Taki obraz wyłania się ze wstępnych odczytów PMI, wskaźników mierzących koniunkturę na podstawie ankiety wśród menedżerów logistyki przedsiębiorstw.
Jak podała w piątek firma IHS Markit, zbiorczy PMI, obejmujący sektory przemysłowy i usługowy, wzrósł w kwietniu w strefie euro do 53,7 pkt z 53,2 pkt w marcu, przebijając przeciętne szacunki ekonomistów, zakładające niewielki spadek tego wskaźnika.

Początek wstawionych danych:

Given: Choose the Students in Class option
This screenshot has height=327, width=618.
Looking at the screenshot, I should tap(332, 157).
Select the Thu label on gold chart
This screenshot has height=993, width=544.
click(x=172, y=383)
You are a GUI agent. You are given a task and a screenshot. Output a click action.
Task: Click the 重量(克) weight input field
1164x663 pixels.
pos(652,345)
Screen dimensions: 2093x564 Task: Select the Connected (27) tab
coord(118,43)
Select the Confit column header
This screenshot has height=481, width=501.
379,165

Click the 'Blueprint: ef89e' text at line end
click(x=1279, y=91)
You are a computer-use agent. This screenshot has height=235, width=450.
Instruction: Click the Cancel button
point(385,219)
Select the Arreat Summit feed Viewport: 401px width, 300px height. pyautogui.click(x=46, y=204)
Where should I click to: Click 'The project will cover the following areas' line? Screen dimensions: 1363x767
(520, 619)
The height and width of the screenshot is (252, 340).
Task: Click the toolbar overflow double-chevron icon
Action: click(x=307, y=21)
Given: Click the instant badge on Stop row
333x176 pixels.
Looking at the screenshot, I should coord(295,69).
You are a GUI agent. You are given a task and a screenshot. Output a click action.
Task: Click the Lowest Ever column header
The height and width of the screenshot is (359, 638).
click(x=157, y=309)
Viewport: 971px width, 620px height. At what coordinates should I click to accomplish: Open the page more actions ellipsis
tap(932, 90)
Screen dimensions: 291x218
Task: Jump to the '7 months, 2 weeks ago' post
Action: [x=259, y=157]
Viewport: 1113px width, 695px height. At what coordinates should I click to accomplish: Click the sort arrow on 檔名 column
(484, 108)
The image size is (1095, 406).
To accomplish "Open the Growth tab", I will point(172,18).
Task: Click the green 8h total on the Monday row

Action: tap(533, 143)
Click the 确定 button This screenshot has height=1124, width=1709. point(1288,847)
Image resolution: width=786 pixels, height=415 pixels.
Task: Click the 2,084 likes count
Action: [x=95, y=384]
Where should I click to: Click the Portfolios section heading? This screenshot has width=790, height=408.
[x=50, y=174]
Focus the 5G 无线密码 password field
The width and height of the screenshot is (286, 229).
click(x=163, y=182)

PMI drugi miesiąc z rzędu utrzymał się powyżej 50 pkt, co teoretycznie oznacza, że więcej przedsiębiorstw dostrzega poprawę swojej sytuacji w porównaniu do poprzedniego miesiąca niż jej pogorszenie. Dystans od tej granicy można interpretować jako miarę tempa wzrostu aktywności w gospodarce w ujęciu miesiąc do miesiąca. W tym świetle gospodarka strefy euro w kwietniu rozwijała się w tempie najszybszym od lipca 2020 r.
Kołem zamachowym ożywienia gospodarczego jest sektor produkcyjny. Główna składowa przemysłowego PMI, wyrażająca zmianę produkcji w porównaniu do poprzedniego miesiąca, wzrosła w kwietniu do 63,4 pkt, czyli najwyższego poziomu w sięgającej 1997 r. historii tego wskaźnika.